The big science news this week comes from Italy, where a very careful experiment called OPERA seemed to show that neutrinos travel a little bit faster than light. Nobody can find a flaw in the experiment, and it confirms a less certain finding from an American experiment done back in 2007. Still, not everyone is convinced:
Many experiments have looked for particles traveling faster than light speed in the past and have come up empty-handed. Most troubling for OPERA is a separate analysis of a pulse of neutrinos from a nearby supernova known as 1987a. If the speeds seen by OPERA were achievable by all neutrinos, then the pulse from the supernova would have shown up years earlier than the exploding star's flash of light; instead, they arrived within hours of each other.
So the result may be wrong. If it is correct, then there is something wrong with Einstein's theory of special relativity. If there is something wrong with special relativity, there is a big hole in all of our physics, because special relativity is, in our models, the bookkeeping by which the universe make sure that effects follow causes, and that the laws of science are the same for everyone. If it does not hold, there may be ways in which those laws can be very different for some observers in some situations -- a very big can of worms.

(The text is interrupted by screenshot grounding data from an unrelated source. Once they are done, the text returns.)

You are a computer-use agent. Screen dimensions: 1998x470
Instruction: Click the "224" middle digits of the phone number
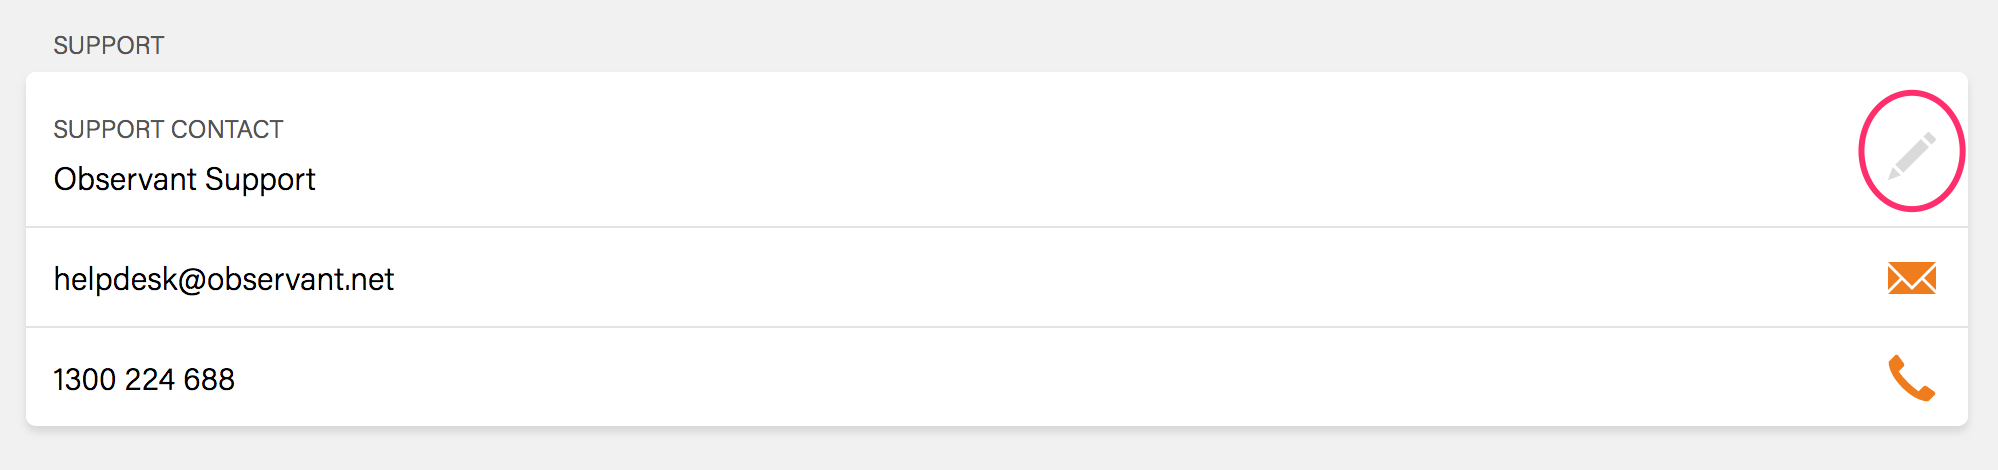pyautogui.click(x=150, y=379)
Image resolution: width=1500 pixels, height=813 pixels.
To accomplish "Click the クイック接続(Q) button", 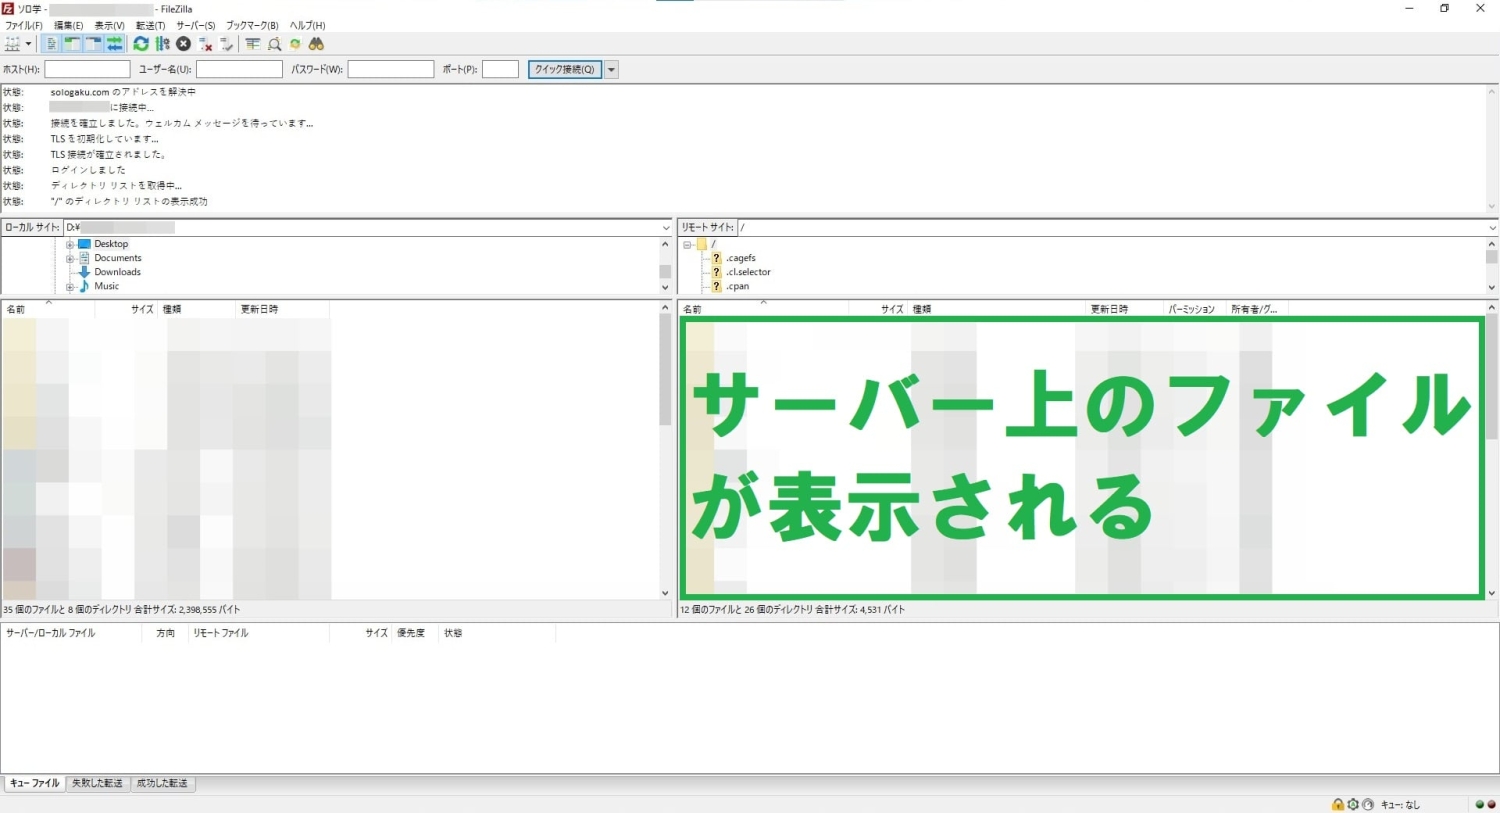I will click(x=564, y=69).

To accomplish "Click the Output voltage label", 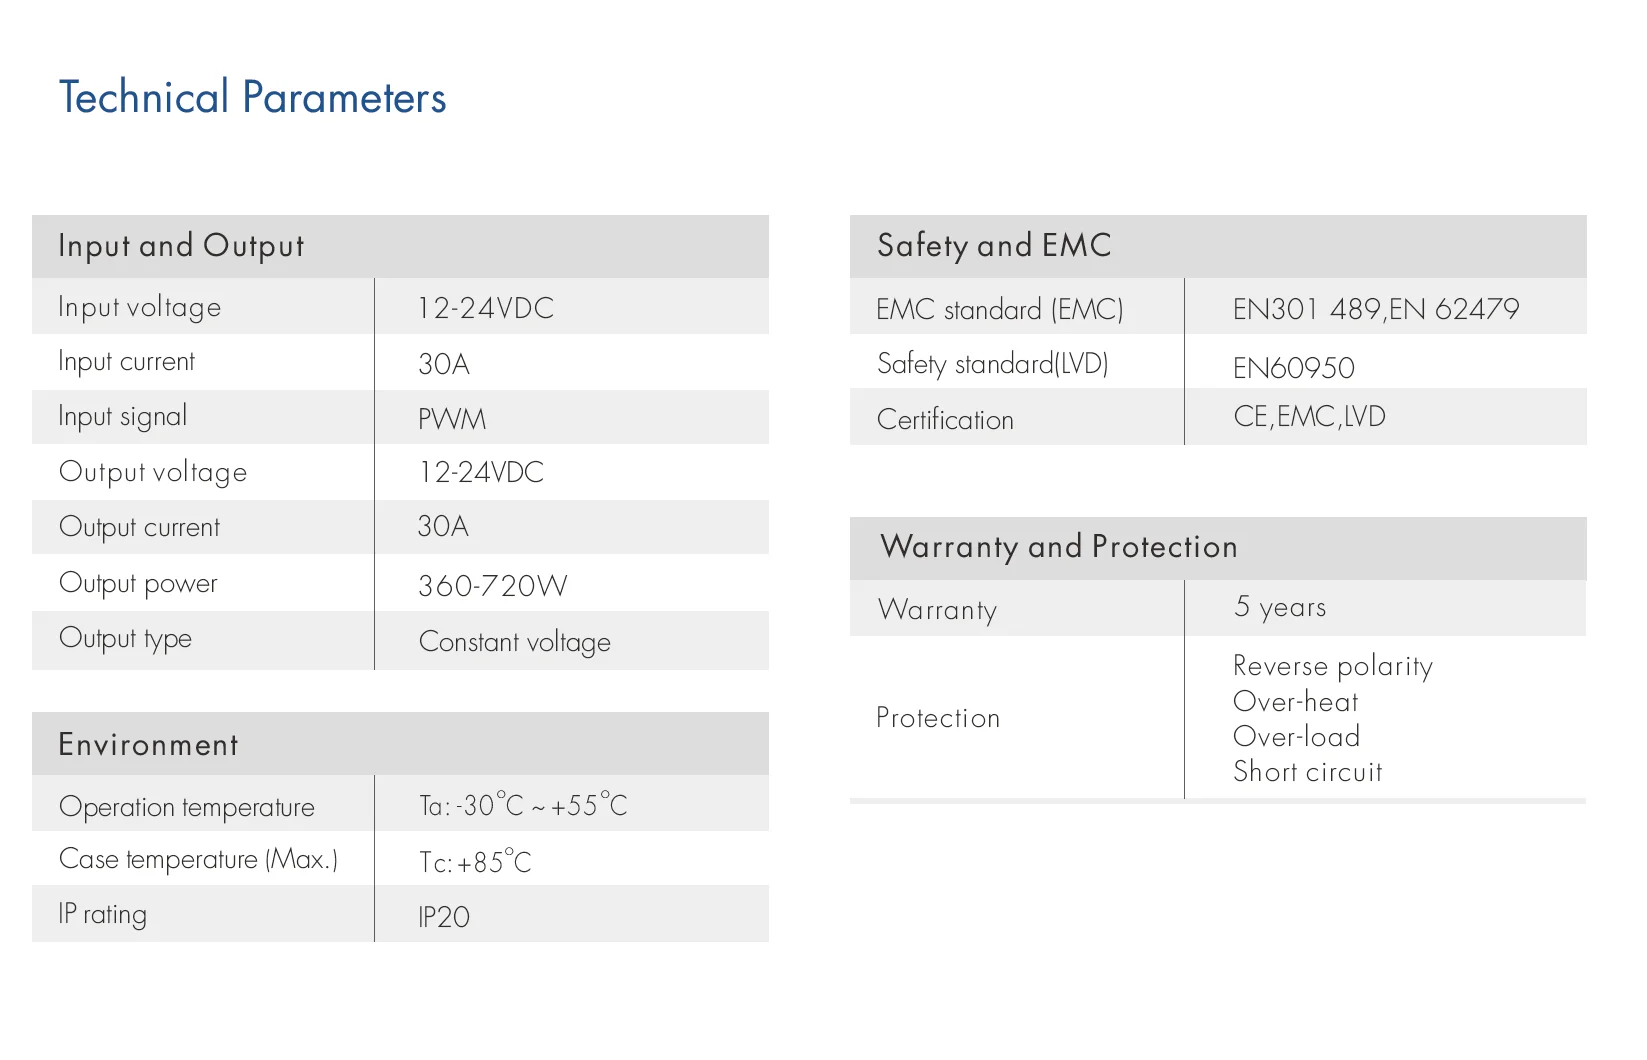I will [x=153, y=472].
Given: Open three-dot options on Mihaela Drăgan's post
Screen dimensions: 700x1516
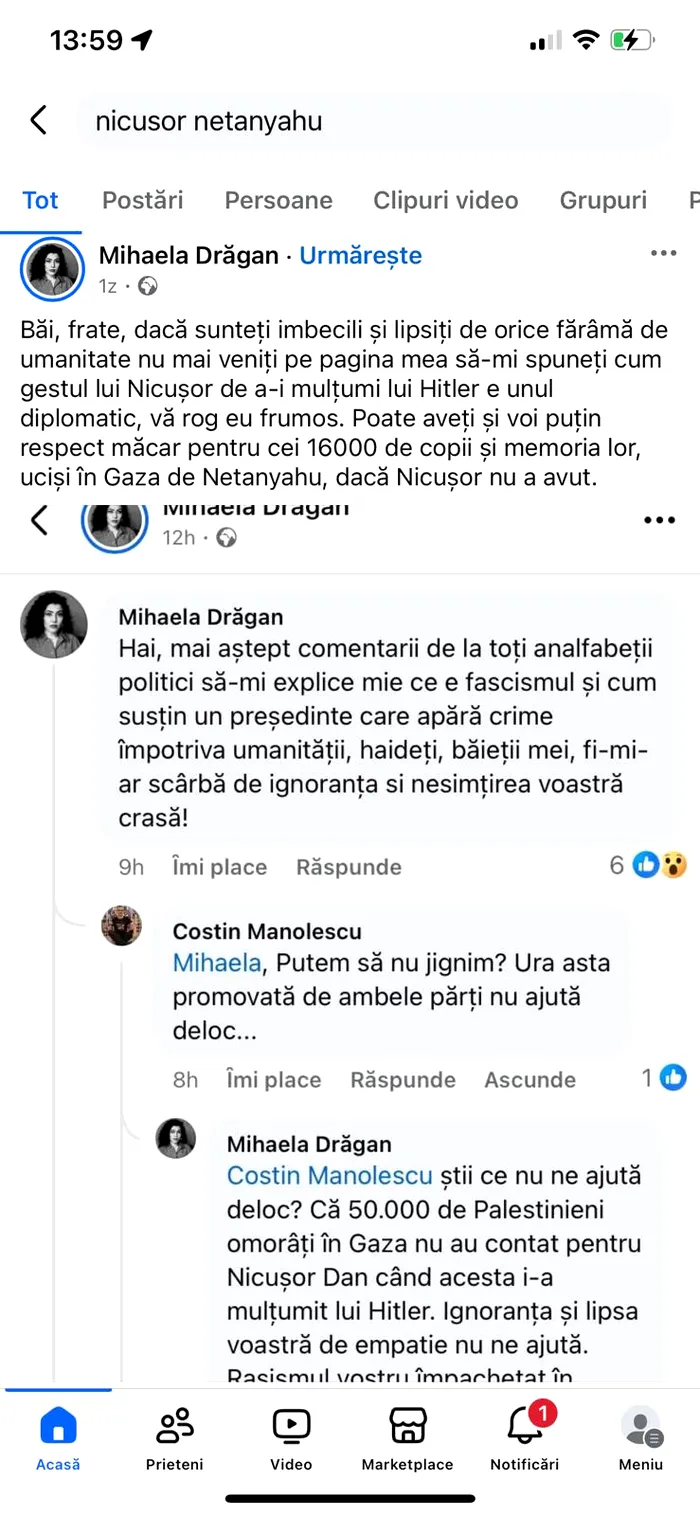Looking at the screenshot, I should tap(664, 254).
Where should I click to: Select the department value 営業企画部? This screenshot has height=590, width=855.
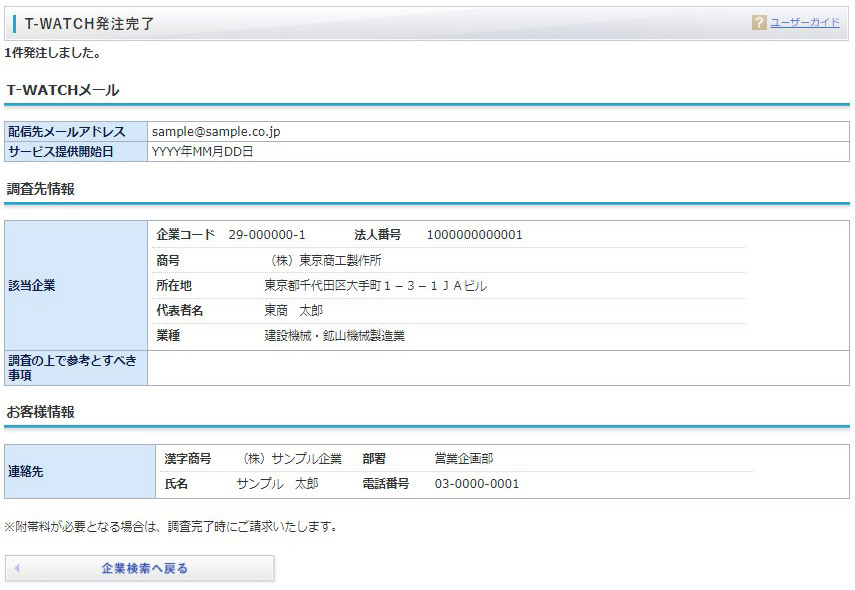pyautogui.click(x=463, y=459)
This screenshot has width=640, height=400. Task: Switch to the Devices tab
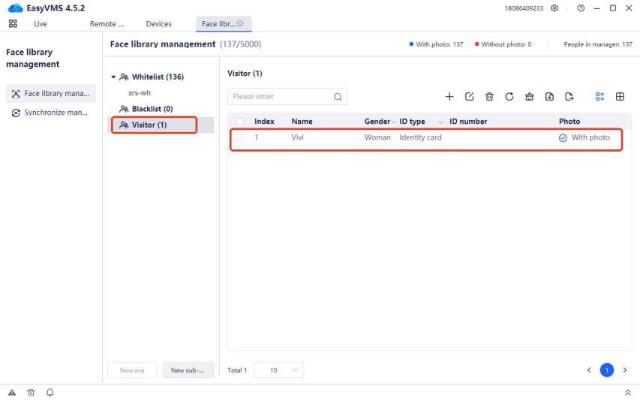(x=158, y=23)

A lot of the secondary news about this story focused on time travel. This is because in Einstein's model, the closer you are traveling to the speed of light, the slower time passes for you. If you could travel exactly the speed of light, the equations imply, time for you would be frozen. Some people think this means that if you traveled faster than light, you would be traveling backward in time.

But this is, as my wife says, "just math." At the speed of light the equations break down and generate zero or infinite results, so one shouldn't place too much confidence in them. And the whole business of particles traveling back in time is a purely mathematical construct. If you graph the relationship between a particle's speed and the passage of time, it approaches closer and closer to an axial line representing the speed of light. (Imagine the old x/y plane from high school algebra.) Mathematically, this curve also has a negative version on the other side of the axis, and this mirror image might (might) represent particles traveling faster than light. But since nobody has, until now (maybe), seen a particle traveling faster than light, it would be dangerous to assume that they obey laws we understand. Remember that the backward in time business is not Einstein's own interpretation of special relativity; he thought special relativity made faster than light travel impossible. So any predictions special relativity makes about things traveling faster than light should not be taken too seriously.

And yet one more caveat: neutrinos are weird little things that interact very weakly with other matter -- trillions of them pass through your body every second -- so even if they can sometimes travel faster than light, other kinds of matter (like us) still may not be able to.